We also talked very briefly about the production needs for Toolhub's elasticsearch index. @Gehel mentioned that they have been thinking about splitting out a separate cluster for things like Toolhub and Phabricator that have elasticsearch needs with an intent on simplifying the maintenance of the cirrussearch indexes by separating them from other mixed use services. We need to discuss this more and figure out who/what/when details.

@Gehel and I had another chat about the high level needs on 2021-05-12. This was prompted by my addition of Search as a cross team dependency for Toolhub in the Foundation's fiscal year 2021/2022 planning process. We refreshed each others knowledge about things. A more detailed technical sync will still be needed prior to launch.

@Gehel it is time for that "more detailed technical sync prior to launch" I think. There are still lots of little things I'm trying to button up, but our fingers crossed hope is that we will be able to deploy into prod in about two weeks.

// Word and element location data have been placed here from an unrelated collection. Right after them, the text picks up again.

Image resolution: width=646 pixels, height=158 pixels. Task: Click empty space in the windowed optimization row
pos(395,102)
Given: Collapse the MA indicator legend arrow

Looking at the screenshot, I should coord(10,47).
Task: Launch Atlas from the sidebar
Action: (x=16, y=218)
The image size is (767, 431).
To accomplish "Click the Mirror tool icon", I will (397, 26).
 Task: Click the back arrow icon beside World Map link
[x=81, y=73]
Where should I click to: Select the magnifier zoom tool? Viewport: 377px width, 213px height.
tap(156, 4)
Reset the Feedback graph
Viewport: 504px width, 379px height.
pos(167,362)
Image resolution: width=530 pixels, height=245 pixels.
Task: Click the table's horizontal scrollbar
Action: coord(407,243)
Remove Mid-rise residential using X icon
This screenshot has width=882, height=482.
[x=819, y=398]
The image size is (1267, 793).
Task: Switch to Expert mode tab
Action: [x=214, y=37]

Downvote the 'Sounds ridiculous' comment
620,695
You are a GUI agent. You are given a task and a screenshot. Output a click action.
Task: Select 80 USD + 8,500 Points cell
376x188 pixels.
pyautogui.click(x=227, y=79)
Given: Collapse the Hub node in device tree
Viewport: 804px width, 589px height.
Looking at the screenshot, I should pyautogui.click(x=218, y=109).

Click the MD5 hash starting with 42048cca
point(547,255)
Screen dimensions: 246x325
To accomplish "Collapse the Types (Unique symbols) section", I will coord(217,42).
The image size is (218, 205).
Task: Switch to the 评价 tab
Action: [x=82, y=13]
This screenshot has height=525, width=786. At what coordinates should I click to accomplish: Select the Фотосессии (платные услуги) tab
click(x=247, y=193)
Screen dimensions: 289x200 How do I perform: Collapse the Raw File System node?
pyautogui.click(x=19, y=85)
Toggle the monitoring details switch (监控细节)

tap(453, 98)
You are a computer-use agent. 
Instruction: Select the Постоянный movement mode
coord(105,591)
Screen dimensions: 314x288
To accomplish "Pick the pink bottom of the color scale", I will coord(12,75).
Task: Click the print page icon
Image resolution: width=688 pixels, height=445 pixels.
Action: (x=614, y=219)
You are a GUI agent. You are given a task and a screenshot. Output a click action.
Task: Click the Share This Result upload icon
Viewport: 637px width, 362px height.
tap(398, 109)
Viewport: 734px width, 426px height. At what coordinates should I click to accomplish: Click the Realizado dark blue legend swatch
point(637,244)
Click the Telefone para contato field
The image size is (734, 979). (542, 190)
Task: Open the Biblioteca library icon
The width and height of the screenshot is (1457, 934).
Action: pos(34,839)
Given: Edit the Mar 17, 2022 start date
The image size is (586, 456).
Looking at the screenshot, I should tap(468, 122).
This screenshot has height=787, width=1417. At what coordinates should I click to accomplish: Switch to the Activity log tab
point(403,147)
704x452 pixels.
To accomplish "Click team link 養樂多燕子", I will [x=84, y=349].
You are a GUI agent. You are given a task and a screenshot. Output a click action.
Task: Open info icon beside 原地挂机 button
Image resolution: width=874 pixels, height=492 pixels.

My (incomplete, but hopefully helpful) notes from a 2021-08-04 meeting with @Gehel and @RKemper:

  • No write controls for cluster from inside prod network, so no special accounts needed
  • Document this new snowflake index so search remembers about it
  • No cross-dc replication for es clusters
    • The app will need to either write to both or to rebuild in off-dc before cutover
  • Ok to ignore the stoppable writes description, but app will need to deal with failed writes during maintenance
  • Name the index toolhub-<something> so that it will be easier to understand where the index comes from in the future

Change 710110 had a related patch set uploaded (by BryanDavis; author: Bryan Davis):

[wikimedia/toolhub@main] search: rename toolinfo search index

https://gerrit.wikimedia.org/r/710110

Change 710110 merged by jenkins-bot:

[wikimedia/toolhub@main] search: rename toolinfo search index

https://gerrit.wikimedia.org/r/710110

I created initial empty indices in eqiad and codfw from mwmaint1002:

$ curl -X PUT -H 'Content-Type: application/json' -d @toolhub_tools.index.json search.svc.codfw.wmnet:9200/toolhub_tools
$ curl -X PUT -H 'Content-Type: application/json' -d @toolhub_tools.index.json search.svc.eqiad.wmnet:9200/toolhub_tools

I'm now wondering if I did this correctly by sending to port 9200. I actually need the indices to be in the "chi" clusters. I think the actions I took could make them land on any of the 3 clusters. :/

I'm now wondering if I did this correctly by sending to port 9200. I actually need the indices to be in the "chi" clusters. I think the actions I took could make them land on any of the 3 clusters. :/

After digging around in Puppet, I think I did the right thing. hieradata/role/eqiad/elasticsearch/cirrus.yaml shows that chi == port 9200, omega == port 9400, and psi = port 9600. I didn't see this obviously documented on wikitech.

Indexing and search are working from inside the eqiad Kubernetes cluster!